Trois ans plus tard, diplôme en poche, il décroche son premier emploi, d’ingénieur de recherche et d’études, chez le leader français de l’électronique Thomson CSF. « J’ai pu ainsi participer à l’aventure de l’électronique française, du moins de sa branche professionnelle qui survécut et a même triplé de volume, à la différence de l’électronique grand public. »

De Thomson CSF à Thales

Il y fera toute sa carrière jusqu’à sa transformation en Thales, non sans une mobilité à la fois professionnelle et géographique. De 1979 à 1990, ce sont les années de management d’équipes de R&D dans la division Télécommunication. Puis, de 1991 à 1996, de Management Général de l’Activité Simulateurs d’Entraînement, à Cergy et à Trappes, avant une expatriation à Crawley, en Grande-Bretagne. Un tournant dont il garde un bon souvenir. « J’ai découvert à cette occasion un management à l’anglo-saxonne, fondée sur le partage d’une vision et de valeurs, le face à face et le sens de l’écoute. » Des principes qu’il ne manquera pas de faire siens à la Direction Technique du Groupe dont il se voit confier la responsabilité en 1996 avant d’assumer celle de la Recherche et de la Technologie, jusqu’à son départ à la retraite, en 2009.

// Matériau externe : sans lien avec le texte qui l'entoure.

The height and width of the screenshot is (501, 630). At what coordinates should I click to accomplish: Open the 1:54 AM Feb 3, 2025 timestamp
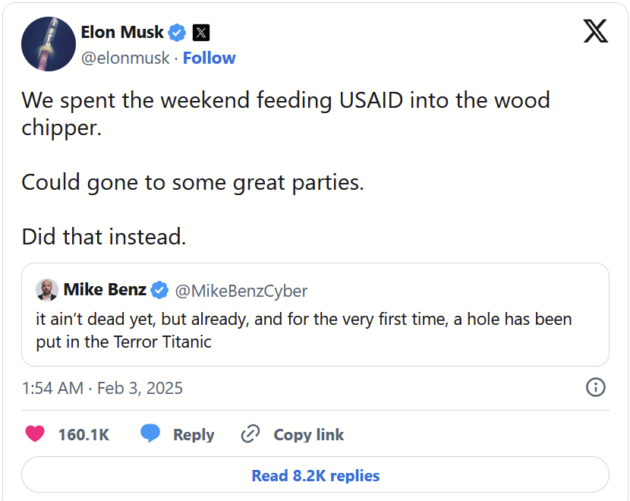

Entretemps, en 1998, l’entreprise Thomson CFS est privatisée – l’actionnaire de référence en est Alcatel dont l’alter ego de Dominique Vernay n’est autre qu’un certain Alain Bravo, futur directeur de Supélec… En 2000, le nouveau groupe est rebaptisé Thales. « Les activités de R&D de Thomson CSF étant implantées depuis l’après guerre à Corbeville, on peut donc dire que Thales entretient des relations anciennes avec le Plateau de Saclay » tient-il à rappeler.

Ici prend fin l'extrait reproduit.